During the operation of the gas turbine combustion chamber, local damage to the material can occur in the cooling channels, e.g. B. can form a local damage in the combustion chamber wall 1 6 in the form of a small hole. Then there is in conventional gas turbine combustion chambers, which are cooled by combined impingement and convection cooling systems or by pure convection cooling systems according to the prior art, the risk that this small damage point 6 leads to major consequential damage, because the cooling channel 2 is no longer sufficient after the hole Cooling air is supplied.

However, this chain reaction is prevented in the present embodiment according to the present invention, since a compensating flow is generated between the cooling channels 2 through the connecting openings 5 , which leads to the fact that the flow speed of the cooling air in the damaged cooling channel 2 is critical even after the local damage location 6 Never falls below the limit value, so that a critical limit temperature is not exceeded.

The staggered arrangement of the connection openings 5 ensures that air can flow from at least one adjacent duct into the damaged cooling duct 2 at any axial position. The compensating flow takes place on the outer wall 3 of the combustion chamber.
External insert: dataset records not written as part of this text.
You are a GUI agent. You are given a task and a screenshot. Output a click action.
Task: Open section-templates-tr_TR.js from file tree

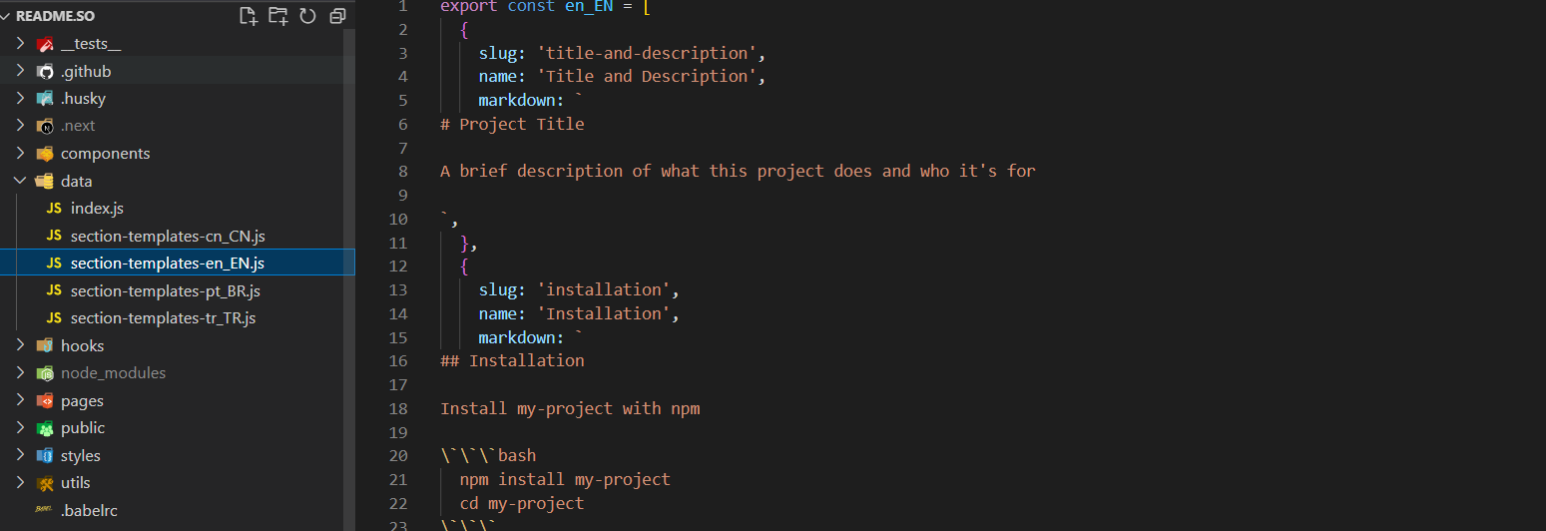(163, 318)
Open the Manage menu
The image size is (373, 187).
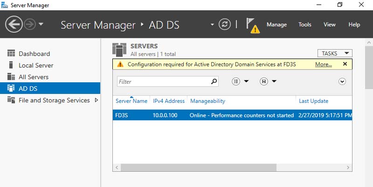(x=276, y=24)
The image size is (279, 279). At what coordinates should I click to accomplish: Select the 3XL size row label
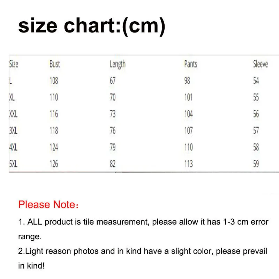point(13,130)
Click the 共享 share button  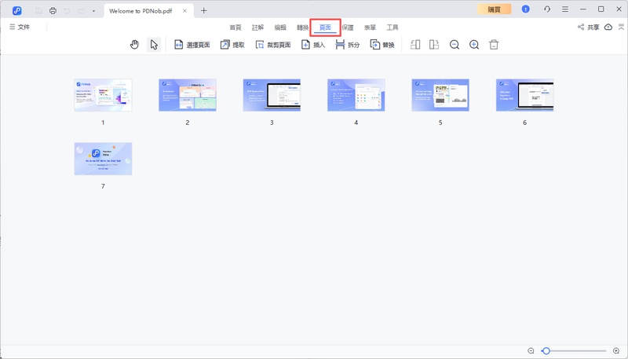pyautogui.click(x=588, y=27)
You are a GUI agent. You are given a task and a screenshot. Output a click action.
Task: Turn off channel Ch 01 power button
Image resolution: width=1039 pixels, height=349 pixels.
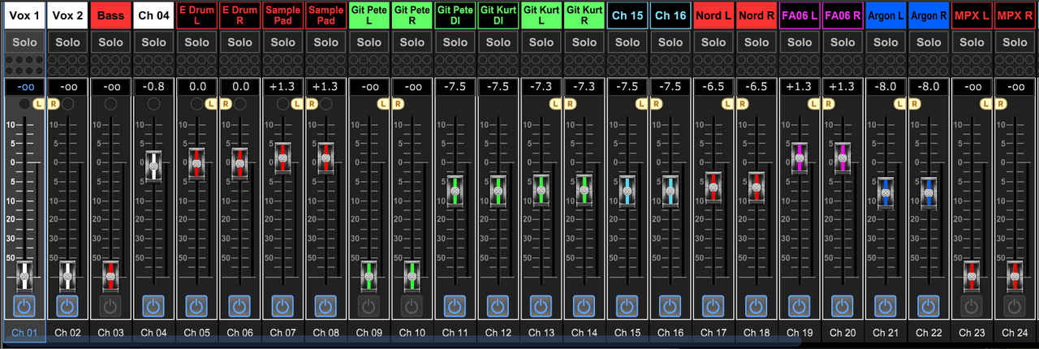click(24, 306)
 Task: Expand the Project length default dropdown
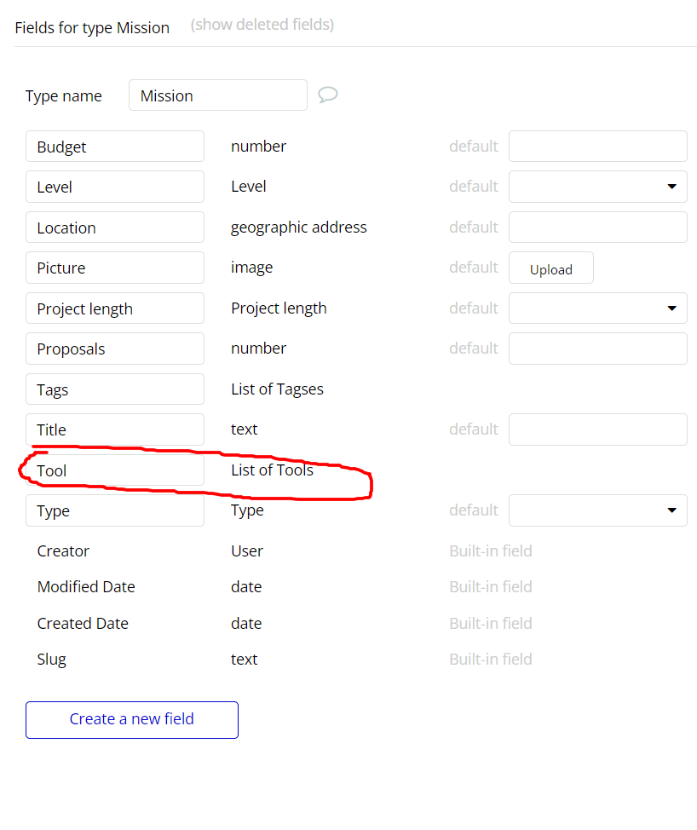(597, 308)
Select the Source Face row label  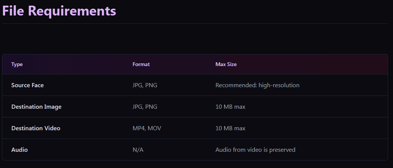click(x=28, y=85)
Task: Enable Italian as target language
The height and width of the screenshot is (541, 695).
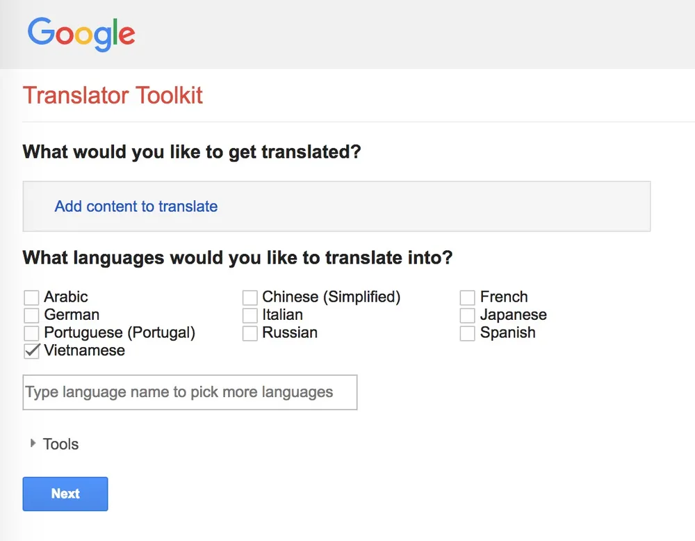Action: pos(250,316)
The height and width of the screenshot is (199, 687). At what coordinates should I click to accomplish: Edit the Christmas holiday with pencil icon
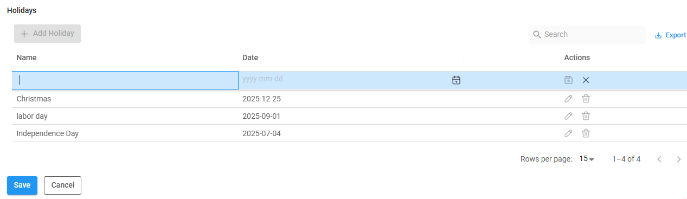point(568,99)
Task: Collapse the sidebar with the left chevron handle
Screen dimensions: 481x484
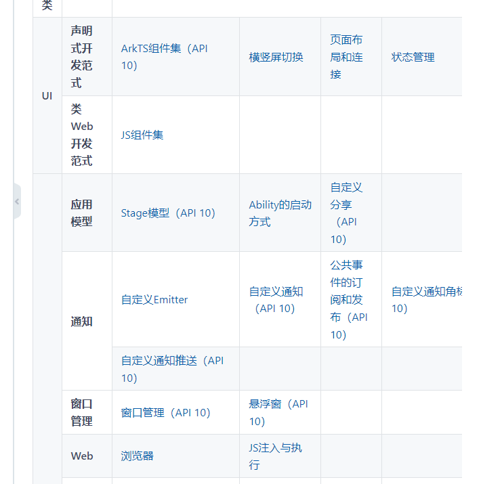Action: pos(18,202)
In the presence of a hole in the combustion chamber inner wall 1 , currents are formed on the outer wall 3 along cooling film currents which cool the cooling channel 2 and in particular the outer wall 3 in the area of the local damage site 6 (hole) intensively and completely. This prevents the hole from growing further. The damaged cooling channel is "self-healing". The invention is particularly important for thin combustion chamber walls with high heat loads.

Reference list

1 combustion chamber wall
2 cooling channels
3 outer wall
4 cooling fin
5 connection opening
6 local damage point
L _O opening length
L _B bridge length
s average opening width
L cooling channel length
A cross-sectional area of a cooling channel
d width of the opening

Claims

1. A method for cooling a gas turbine combustion chamber, in which the cooling air is guided in cooling channels ( 2 ) which are separated from one another by cooling fins ( 4 ), and wherein the gas turbine combustion chamber is cooled by means of impingement and convection cooling or pure convection cooling, characterized in that between be adjacent cooling channels ( 2 ), a compensating flow of the cooling air is conducted so that the speed of the flow in the cooling channel ( 2 ), even after a local damage point ( 6 ), always exceeds a critical limit, thereby falling below a critical limit temperature.

2. The method according to claim 1, characterized in that the compensating flow in the cooling channel ( 2 ) on the Brennkam meraußenwand ( 3 ) is passed.
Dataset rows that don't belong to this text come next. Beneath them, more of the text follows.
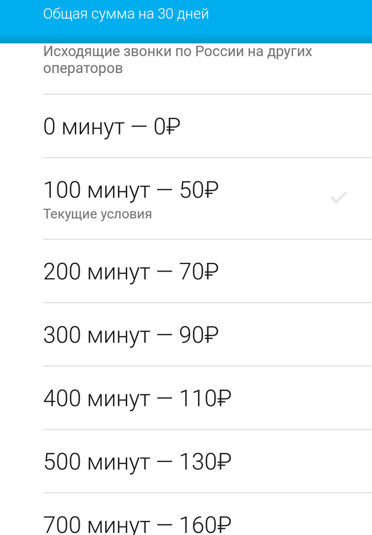Tap the Исходящие звонки по России section label
Screen dimensions: 372x535
[x=177, y=60]
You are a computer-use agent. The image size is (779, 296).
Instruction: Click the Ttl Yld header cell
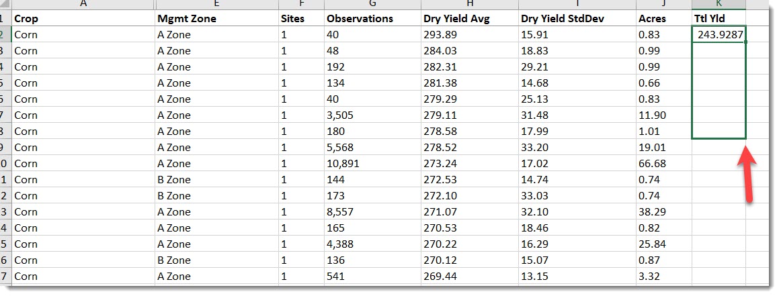(x=719, y=18)
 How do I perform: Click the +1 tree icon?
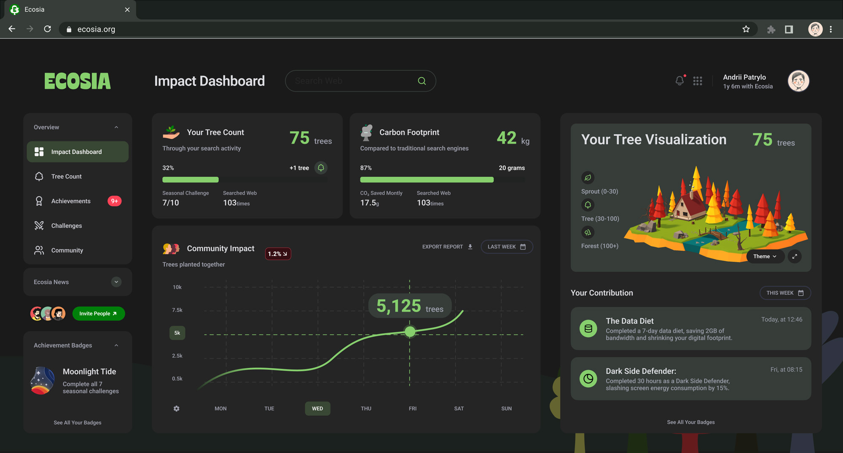click(321, 168)
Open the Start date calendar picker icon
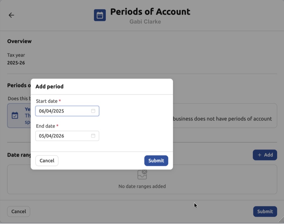 pyautogui.click(x=93, y=111)
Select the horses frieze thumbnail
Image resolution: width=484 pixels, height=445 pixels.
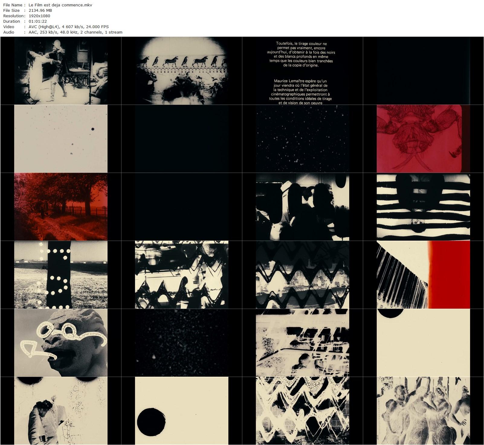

3. A device for performing the method according to claim 1, characterized in that between neighboring disclosed cooling channels ( 2 ) connecting openings ( 5 ) are angeord net, the connecting openings ( 5 ) each offset on the opposite sides of a Kühlka channel ( 2 ) are.

4. The device according to claim 3, characterized in that the web lengths (L _O ) and the opening lengths (L _B ) of the connecting openings ( 5 ) are the same size.

5. Apparatus according to claim 3 or 4, characterized in that the connecting openings ( 5 ) on the cooling fins ( 4 ) are attached.

6. Apparatus according to claim 3 or 4 or 5, characterized in that the connecting openings ( 5 ) between the cooling channels ( 2 ) are dimensioned so that the product of the average opening width (s) and cooling channel length (L) based on the cross-sectional area (A) of the cooling channel ( 2 ) is in the range greater than 2 and less than 8.